Retinoblastoma in both eyes has a genetic root. There is a defect in a gene pair on one of her chromosomes which has allowed these tumors to form. It seems that this is a new mutation, as there is no history for this or any related cancers in the family, and a DNA analysis found that only she has the mutated gene.

What are the side effects of her treatment?

In the short term, very little. She developed pink spots like sunburn on the sites the beam enters her skin, which faded very quickly.

In the middle term, she developed problems in March related to the radiation. Additional blood vessels began growing in her retinas, primarily in the right. This caused the retina in the right eye to detach again, and has the potential to bring in fluid which will increase the pressure in the eye resulting in a form of glaucoma. As of early April, the visible effects were subsiding and the retina starting to re-attach, but the pressure in her right eye was somewhat elevated. The pressure continued to rise, and had to be controlled with eyedrops, and then hemorrhages began to appear in the eye. The eye was removed when Dr. Mukai reported that he was no longer able to be confident of the state of the tumors because he had difficulty seeing them in a retinal exam.

In the longer term, the location of the tumors requires that the lenses of her eyes are in the radiation beam. This will cause cataracts within two years time. In addition, radiation kills bone growth cells, and she will probably develop small indentations on her temples as she grows. Of greatest concern is the fact that radiation increases the risk for other cancers. We are hoping that the use of proton therapy, with its ability to confine the radiation much more precisely, will reduce if not eliminate this risk.

How is she?

Rebekah is bearing up very well. She is active, playful, and interested. She walks and loves to talk. Much like her brother, she loves to tell stories. She likes toys that make noise or which she can move. Her favorite toys are her baby dolls, whom she mothers with great affection. She tends to name them after the people who gave them to her: thus "Baby Emily," "Baby Patty," and "Baby Cynthia."

She was not happy about the medical procedures she experienced four times a week. She had a central line IV for the administration of anesthesia, and although she didn't pull on it or play with it, she really disliked having anyone else do something with it. This included the daily flushing with a heparin solution and the connection for administering anesthesia. The central line was removed on December 10, 1996, to her, and our, great relief. During November 1997 she learned about being semi-permanently attached to an IV pole, and found her own ways to maintain her freedom with it.

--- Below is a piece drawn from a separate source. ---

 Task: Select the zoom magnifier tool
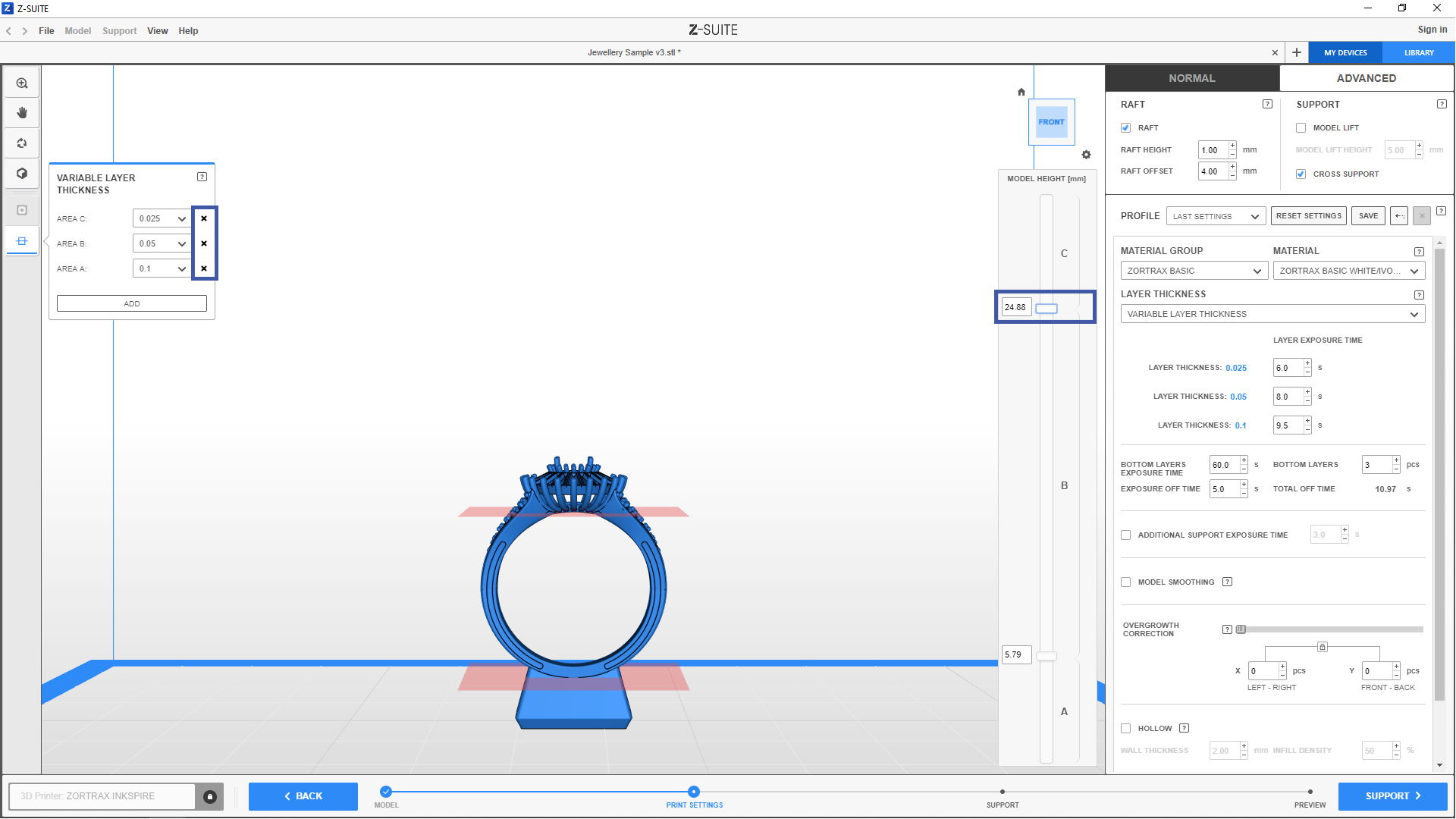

Since her treatments concluded, Rebekah has been extremely happy. She attends twice-a-week day care at the Northford Early Childhood Development Center, where she adores the opportunity to play with other children.

She has developed a real awareness of medical procedures, in particular, IV's. When she is waiting for an examination underanesthesia, one is likely to hear an assertive childish voice call, "I don't want an IV!" And she has learned that if she is wearing her glasses, she can't be examined by an ophthalmologist, so she removes them with great reluctance.